Tuesday, April 2, 2013

The President's Media Strategy

At AP, Nancy Benac writes:
Capitalizing on the possibilities of the digital age, the Obama White House is generating its own content like no president before, and refining its media strategies in the second term in hopes of telling a more compelling story than in the first.
At the same time, it is limiting press access in ways that past administrations wouldn't have dared, and the president is answering to the public in more controlled settings than his predecessors. It's raising new questions about what's lost when the White House tries to make an end run around the media, functioning, in effect, as its own news agency.
Mike McCurry, who served as press secretary to President Bill Clinton, sees an inclination by the Obama White House to "self-publish," coupled with tactics "I never would have dreamed of in terms of restricting access" for independent news organizations.
"What gets lost are those revealing moments when the president's held accountable by the representatives of the public who are there in the form of the media," says McCurry.

...
Statistics compiled by Martha Kumar, a political science professor at Towson University in Maryland who studies presidential communication, show how Obama's strategy has differed from his predecessors.
In his first term, Obama engaged in 107 short question-and-answer sessions with reporters during events in the Oval Office, the Cabinet Room and similar settings.
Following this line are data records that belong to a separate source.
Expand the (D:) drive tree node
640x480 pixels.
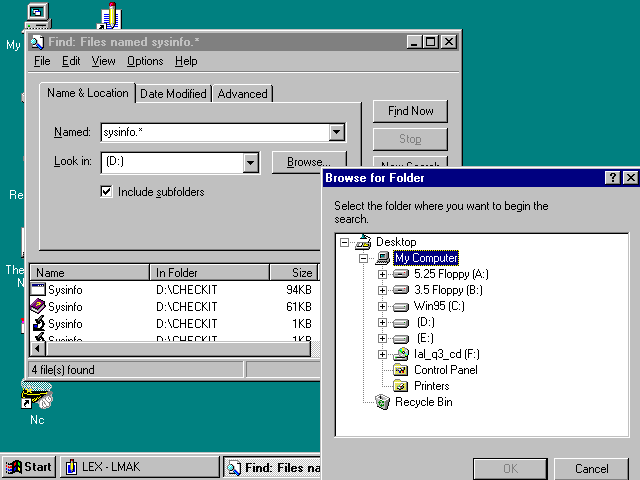[382, 322]
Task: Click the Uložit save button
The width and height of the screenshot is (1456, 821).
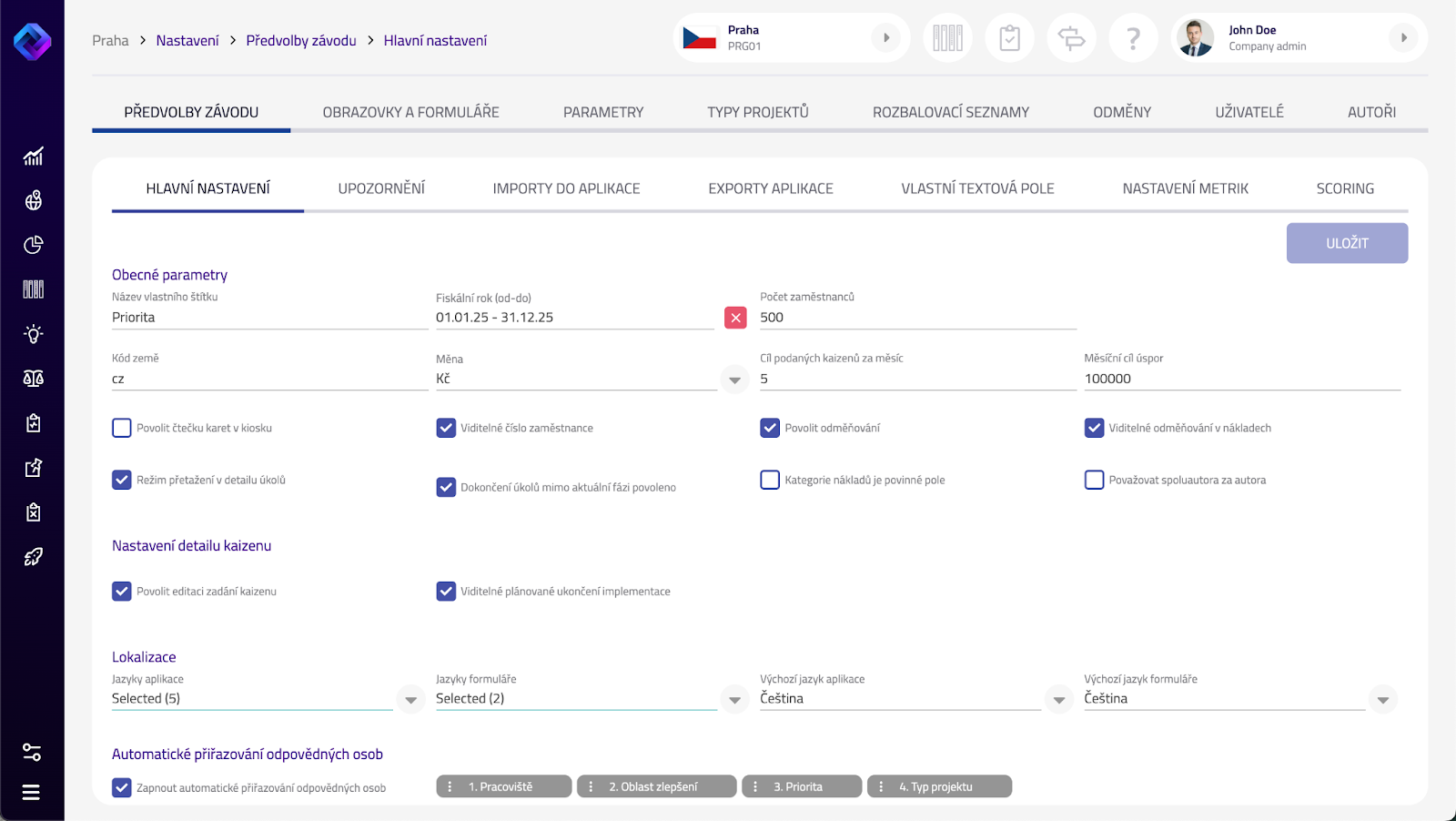Action: [x=1347, y=243]
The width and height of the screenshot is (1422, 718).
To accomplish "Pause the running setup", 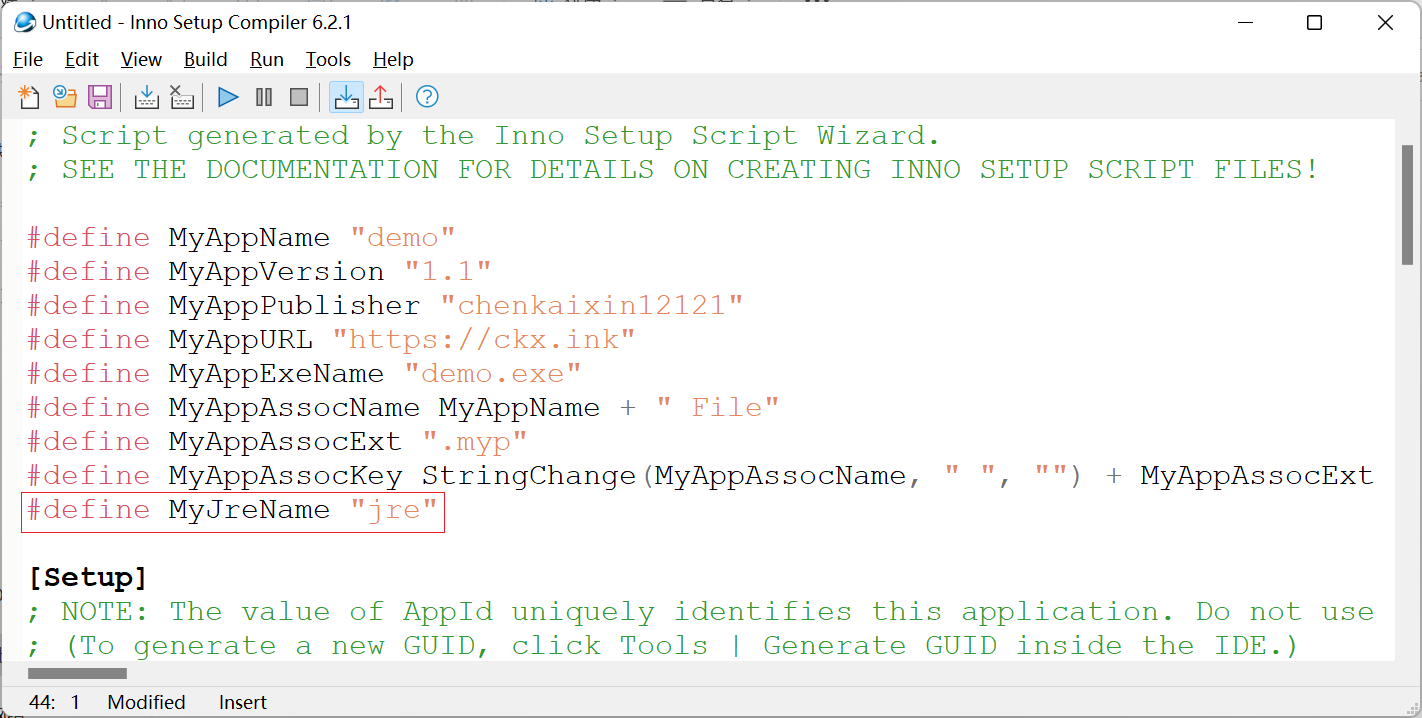I will point(264,97).
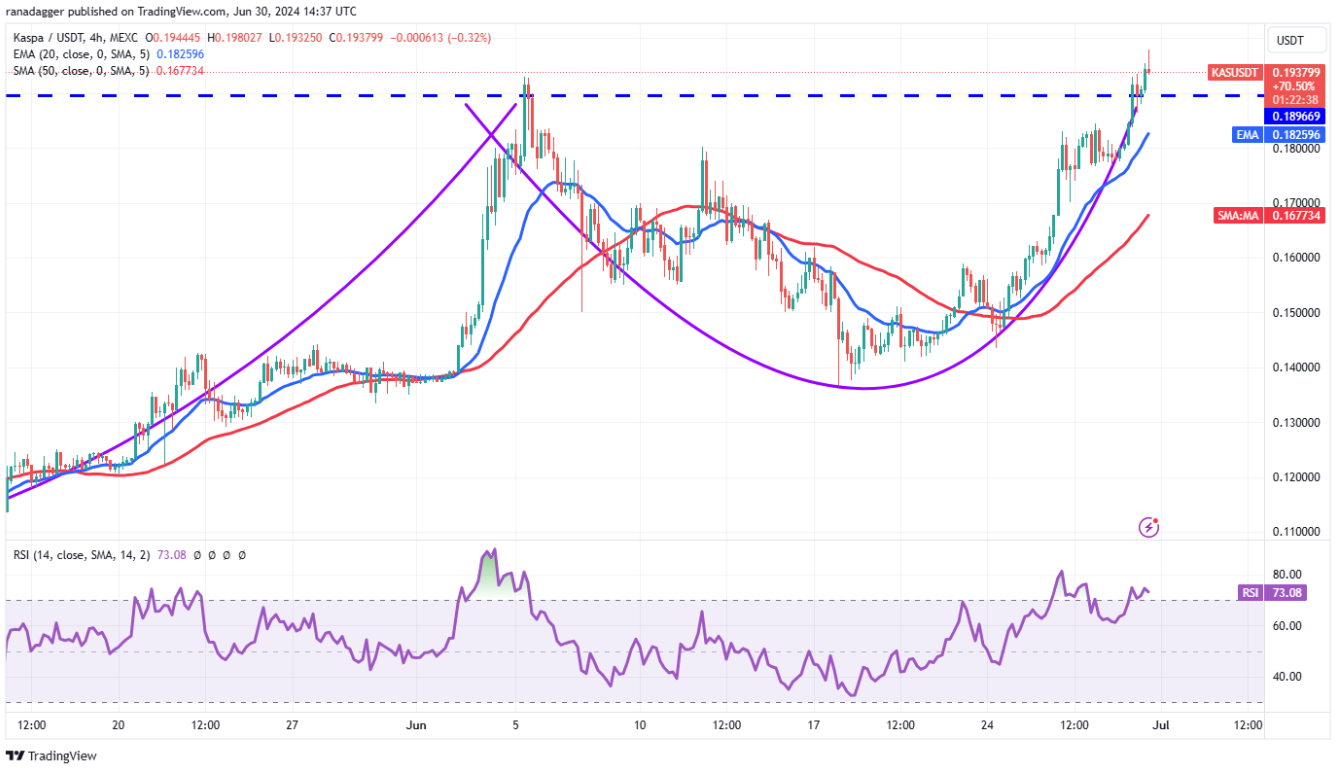Click the blue EMA label tag
This screenshot has height=768, width=1338.
click(x=1248, y=134)
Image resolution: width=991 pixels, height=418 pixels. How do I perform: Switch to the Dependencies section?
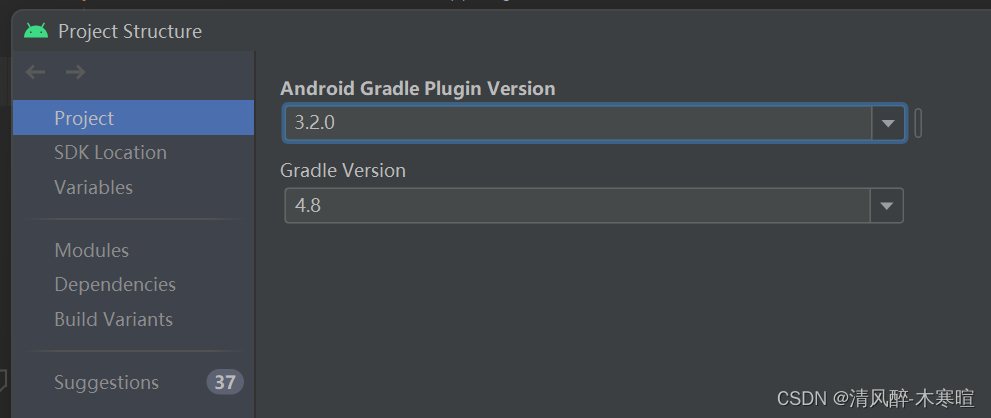pyautogui.click(x=115, y=285)
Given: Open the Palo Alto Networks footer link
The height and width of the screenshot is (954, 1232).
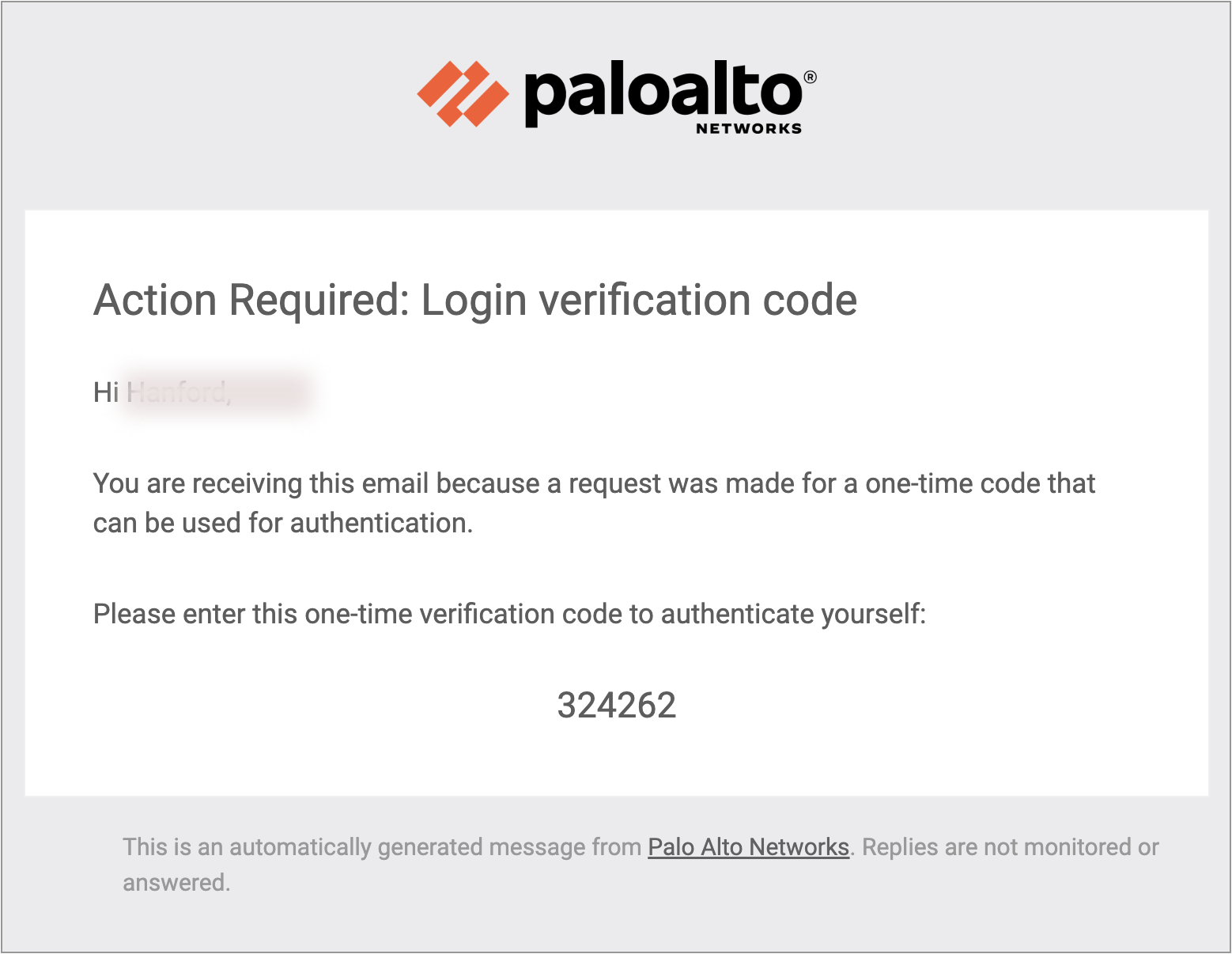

President George W. Bush, by contrast, had 354.
By the same token, though, Obama held twice as many solo press conferences as Bush: 36 compared with 17. And in the first term Obama did 674 interviews - TV, radio, Internet, print - compared with 217 for Bush and 191 for Clinton.
With interviews, the president has more power to choose his timing, questioners and format, in hopes of delivering a certain message in a setting that's not always hard-hitting. In impromptu Q-and-A sessions, the questions fly about anything and everything from the national press corps - and these wide-open opportunities to challenge the president on the events of the day have become increasingly rare.